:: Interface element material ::
+---+

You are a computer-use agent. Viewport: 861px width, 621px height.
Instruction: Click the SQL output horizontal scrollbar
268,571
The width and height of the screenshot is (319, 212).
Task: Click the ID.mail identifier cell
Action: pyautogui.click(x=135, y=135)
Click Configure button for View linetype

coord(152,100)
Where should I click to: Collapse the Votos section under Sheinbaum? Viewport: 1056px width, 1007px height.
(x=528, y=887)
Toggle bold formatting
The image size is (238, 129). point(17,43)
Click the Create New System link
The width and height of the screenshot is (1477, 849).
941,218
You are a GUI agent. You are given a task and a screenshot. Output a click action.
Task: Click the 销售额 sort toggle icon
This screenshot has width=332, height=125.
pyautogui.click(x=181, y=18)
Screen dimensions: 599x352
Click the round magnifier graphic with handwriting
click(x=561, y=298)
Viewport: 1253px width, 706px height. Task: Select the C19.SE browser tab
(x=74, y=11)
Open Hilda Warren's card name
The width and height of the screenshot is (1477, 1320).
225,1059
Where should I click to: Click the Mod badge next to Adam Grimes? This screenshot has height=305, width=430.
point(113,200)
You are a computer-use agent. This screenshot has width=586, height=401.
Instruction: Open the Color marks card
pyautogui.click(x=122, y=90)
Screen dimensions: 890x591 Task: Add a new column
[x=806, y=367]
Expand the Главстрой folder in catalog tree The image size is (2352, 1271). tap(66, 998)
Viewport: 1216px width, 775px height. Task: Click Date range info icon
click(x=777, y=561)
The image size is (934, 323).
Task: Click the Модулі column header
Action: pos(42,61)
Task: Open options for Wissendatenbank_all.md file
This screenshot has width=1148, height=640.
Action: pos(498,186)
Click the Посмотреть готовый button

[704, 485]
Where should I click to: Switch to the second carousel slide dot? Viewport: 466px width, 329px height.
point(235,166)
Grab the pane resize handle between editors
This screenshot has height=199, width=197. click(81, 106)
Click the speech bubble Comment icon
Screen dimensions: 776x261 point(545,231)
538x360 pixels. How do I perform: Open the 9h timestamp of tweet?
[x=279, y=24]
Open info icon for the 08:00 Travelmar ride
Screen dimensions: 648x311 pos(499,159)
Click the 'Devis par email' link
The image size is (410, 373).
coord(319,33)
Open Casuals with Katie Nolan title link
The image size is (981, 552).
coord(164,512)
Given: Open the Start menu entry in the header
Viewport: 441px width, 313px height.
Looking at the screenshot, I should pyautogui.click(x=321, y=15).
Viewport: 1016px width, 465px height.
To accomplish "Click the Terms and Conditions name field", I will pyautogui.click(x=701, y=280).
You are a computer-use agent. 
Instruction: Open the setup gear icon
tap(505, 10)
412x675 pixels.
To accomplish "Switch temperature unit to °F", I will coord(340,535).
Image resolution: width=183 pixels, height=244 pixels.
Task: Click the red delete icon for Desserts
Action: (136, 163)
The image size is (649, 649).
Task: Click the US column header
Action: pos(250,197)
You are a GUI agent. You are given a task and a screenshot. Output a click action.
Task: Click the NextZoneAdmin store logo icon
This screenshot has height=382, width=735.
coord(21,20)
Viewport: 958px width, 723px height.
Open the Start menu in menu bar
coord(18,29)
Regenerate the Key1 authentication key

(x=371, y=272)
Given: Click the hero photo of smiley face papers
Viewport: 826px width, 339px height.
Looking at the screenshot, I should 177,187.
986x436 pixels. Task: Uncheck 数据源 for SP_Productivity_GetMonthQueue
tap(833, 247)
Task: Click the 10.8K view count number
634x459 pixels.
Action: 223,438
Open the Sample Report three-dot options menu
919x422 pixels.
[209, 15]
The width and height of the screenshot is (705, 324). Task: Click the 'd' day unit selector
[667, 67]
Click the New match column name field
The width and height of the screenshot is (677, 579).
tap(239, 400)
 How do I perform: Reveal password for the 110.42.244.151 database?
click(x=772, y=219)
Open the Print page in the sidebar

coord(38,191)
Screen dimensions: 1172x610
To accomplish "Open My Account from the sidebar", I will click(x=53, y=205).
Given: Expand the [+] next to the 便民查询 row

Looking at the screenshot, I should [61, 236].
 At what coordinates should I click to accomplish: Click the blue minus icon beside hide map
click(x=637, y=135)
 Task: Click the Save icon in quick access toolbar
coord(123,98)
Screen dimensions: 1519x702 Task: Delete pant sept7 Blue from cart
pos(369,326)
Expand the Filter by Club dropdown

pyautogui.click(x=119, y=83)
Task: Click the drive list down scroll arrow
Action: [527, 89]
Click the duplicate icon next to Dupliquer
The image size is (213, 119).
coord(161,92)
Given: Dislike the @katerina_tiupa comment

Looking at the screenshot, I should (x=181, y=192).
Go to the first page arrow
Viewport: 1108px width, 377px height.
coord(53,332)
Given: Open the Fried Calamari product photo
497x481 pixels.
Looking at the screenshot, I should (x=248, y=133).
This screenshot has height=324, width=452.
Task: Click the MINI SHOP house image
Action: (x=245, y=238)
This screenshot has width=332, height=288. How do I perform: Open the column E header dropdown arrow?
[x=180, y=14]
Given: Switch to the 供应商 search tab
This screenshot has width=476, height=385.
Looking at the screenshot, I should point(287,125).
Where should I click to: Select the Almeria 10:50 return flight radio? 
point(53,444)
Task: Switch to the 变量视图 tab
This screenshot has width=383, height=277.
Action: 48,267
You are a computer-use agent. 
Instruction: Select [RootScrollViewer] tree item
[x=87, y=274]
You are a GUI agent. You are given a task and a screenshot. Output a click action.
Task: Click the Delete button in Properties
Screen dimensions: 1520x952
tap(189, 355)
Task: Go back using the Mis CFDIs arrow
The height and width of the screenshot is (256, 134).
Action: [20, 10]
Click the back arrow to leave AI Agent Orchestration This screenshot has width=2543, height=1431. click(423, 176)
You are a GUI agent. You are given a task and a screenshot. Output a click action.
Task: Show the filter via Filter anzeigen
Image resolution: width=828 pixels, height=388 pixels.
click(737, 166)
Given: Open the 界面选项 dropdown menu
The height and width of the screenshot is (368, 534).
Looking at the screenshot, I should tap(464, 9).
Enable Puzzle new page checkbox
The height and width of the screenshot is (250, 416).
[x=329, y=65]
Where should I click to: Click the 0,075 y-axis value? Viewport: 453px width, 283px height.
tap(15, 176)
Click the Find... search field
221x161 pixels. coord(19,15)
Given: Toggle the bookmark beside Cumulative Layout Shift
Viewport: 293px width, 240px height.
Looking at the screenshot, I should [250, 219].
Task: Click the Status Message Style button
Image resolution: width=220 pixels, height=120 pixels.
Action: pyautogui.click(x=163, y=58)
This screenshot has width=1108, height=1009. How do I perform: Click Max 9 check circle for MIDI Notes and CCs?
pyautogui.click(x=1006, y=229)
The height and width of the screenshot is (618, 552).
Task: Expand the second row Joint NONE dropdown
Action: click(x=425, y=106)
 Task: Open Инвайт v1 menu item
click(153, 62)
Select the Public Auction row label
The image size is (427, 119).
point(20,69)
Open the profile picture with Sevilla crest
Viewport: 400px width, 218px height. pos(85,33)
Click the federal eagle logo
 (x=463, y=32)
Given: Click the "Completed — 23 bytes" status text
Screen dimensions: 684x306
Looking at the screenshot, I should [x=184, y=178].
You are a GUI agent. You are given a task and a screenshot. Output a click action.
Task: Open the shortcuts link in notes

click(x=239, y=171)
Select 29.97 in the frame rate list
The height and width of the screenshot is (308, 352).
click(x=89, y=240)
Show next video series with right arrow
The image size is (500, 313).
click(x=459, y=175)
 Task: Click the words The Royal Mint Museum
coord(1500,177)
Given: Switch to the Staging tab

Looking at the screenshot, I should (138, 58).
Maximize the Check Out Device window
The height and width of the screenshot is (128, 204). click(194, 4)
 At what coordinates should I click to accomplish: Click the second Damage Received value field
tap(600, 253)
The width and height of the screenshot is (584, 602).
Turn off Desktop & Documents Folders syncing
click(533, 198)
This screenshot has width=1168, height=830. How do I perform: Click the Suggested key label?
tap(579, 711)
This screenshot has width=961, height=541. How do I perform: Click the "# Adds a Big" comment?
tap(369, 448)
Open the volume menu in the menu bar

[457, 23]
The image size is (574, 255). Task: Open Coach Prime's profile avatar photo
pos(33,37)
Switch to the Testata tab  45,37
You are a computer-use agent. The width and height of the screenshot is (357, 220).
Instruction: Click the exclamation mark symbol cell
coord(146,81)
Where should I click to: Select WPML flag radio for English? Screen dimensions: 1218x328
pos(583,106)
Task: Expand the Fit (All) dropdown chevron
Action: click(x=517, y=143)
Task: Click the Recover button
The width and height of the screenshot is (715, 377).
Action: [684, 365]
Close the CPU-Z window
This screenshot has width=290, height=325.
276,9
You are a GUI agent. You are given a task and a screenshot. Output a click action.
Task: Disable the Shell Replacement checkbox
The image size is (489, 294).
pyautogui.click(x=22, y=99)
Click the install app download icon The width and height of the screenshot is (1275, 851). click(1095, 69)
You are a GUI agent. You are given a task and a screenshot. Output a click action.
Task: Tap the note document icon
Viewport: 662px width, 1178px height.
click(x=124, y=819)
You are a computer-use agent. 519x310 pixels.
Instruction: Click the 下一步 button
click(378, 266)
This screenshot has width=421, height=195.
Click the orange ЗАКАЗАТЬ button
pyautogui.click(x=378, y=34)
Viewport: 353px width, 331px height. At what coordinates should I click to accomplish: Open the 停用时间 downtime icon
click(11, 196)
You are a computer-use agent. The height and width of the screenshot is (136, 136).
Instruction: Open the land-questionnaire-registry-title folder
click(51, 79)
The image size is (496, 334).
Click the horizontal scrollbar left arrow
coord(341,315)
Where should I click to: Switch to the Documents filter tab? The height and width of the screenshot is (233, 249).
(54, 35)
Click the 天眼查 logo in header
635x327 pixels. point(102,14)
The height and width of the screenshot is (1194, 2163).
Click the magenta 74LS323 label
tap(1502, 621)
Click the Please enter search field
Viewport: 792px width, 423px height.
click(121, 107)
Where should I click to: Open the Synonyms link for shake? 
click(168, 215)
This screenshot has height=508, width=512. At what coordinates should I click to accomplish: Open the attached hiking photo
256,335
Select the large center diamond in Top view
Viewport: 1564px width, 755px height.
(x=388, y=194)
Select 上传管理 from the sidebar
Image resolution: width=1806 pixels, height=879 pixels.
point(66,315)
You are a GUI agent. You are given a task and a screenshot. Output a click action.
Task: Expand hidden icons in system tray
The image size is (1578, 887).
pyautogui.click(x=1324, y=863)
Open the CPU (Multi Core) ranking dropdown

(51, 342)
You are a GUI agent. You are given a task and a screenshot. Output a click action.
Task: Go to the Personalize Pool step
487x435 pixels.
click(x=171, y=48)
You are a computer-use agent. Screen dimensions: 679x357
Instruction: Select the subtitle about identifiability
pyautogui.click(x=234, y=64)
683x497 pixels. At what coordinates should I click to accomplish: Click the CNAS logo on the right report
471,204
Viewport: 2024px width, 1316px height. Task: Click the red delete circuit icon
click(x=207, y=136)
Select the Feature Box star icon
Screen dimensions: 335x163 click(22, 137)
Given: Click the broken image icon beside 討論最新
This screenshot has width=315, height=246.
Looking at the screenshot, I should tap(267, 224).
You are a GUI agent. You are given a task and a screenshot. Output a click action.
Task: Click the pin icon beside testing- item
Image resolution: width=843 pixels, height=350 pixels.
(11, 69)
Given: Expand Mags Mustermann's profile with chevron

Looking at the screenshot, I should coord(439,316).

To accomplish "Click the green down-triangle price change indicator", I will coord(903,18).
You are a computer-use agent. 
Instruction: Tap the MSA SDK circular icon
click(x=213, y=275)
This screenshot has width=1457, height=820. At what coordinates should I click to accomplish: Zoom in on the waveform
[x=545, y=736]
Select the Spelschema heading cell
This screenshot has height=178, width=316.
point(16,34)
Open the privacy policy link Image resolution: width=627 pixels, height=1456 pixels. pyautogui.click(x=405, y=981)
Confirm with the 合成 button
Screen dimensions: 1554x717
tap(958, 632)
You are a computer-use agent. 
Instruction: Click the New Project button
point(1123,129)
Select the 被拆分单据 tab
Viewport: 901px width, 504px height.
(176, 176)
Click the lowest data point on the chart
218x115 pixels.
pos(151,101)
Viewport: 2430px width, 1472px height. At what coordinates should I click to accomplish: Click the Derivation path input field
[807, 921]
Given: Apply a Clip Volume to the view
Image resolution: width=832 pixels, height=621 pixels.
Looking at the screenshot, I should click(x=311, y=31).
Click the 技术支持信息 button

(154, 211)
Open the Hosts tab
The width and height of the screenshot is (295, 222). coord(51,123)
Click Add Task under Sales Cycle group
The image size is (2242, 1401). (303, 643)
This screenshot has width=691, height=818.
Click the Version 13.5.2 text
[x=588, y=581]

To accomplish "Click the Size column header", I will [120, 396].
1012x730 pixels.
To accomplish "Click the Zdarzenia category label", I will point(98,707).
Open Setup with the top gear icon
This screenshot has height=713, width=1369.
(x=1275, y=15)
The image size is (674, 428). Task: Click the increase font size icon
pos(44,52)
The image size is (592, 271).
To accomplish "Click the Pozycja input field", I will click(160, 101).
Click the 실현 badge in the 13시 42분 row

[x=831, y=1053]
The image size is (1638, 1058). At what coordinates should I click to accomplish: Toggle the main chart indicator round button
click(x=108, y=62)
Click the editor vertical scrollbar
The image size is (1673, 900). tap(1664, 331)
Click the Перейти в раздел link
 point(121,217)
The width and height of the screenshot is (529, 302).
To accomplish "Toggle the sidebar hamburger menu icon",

+---+

:: Directions ::
Put each line from the start of the material through the line containing "(x=74, y=11)" into a JSON list of strings, one string per line, omitting blank lines.

:: Task response ::
[
  "You are a computer-use agent. Viewport: 861px width, 621px height.",
  "Instruction: Click the SQL output horizontal scrollbar",
  "268,571",
  "The width and height of the screenshot is (319, 212).",
  "Task: Click the ID.mail identifier cell",
  "Action: pyautogui.click(x=135, y=135)",
  "Click Configure button for View linetype",
  "coord(152,100)",
  "Where should I click to: Collapse the Votos section under Sheinbaum? Viewport: 1056px width, 1007px height.",
  "(x=528, y=887)",
  "Toggle bold formatting",
  "The image size is (238, 129). point(17,43)",
  "Click the Create New System link",
  "The width and height of the screenshot is (1477, 849).",
  "941,218",
  "You are a GUI agent. You are given a task and a screenshot. Output a click action.",
  "Task: Click the 销售额 sort toggle icon",
  "This screenshot has width=332, height=125.",
  "pyautogui.click(x=181, y=18)",
  "Screen dimensions: 599x352",
  "Click the round magnifier graphic with handwriting",
  "click(x=561, y=298)",
  "Viewport: 1253px width, 706px height. Task: Select the C19.SE browser tab",
  "(x=74, y=11)"
]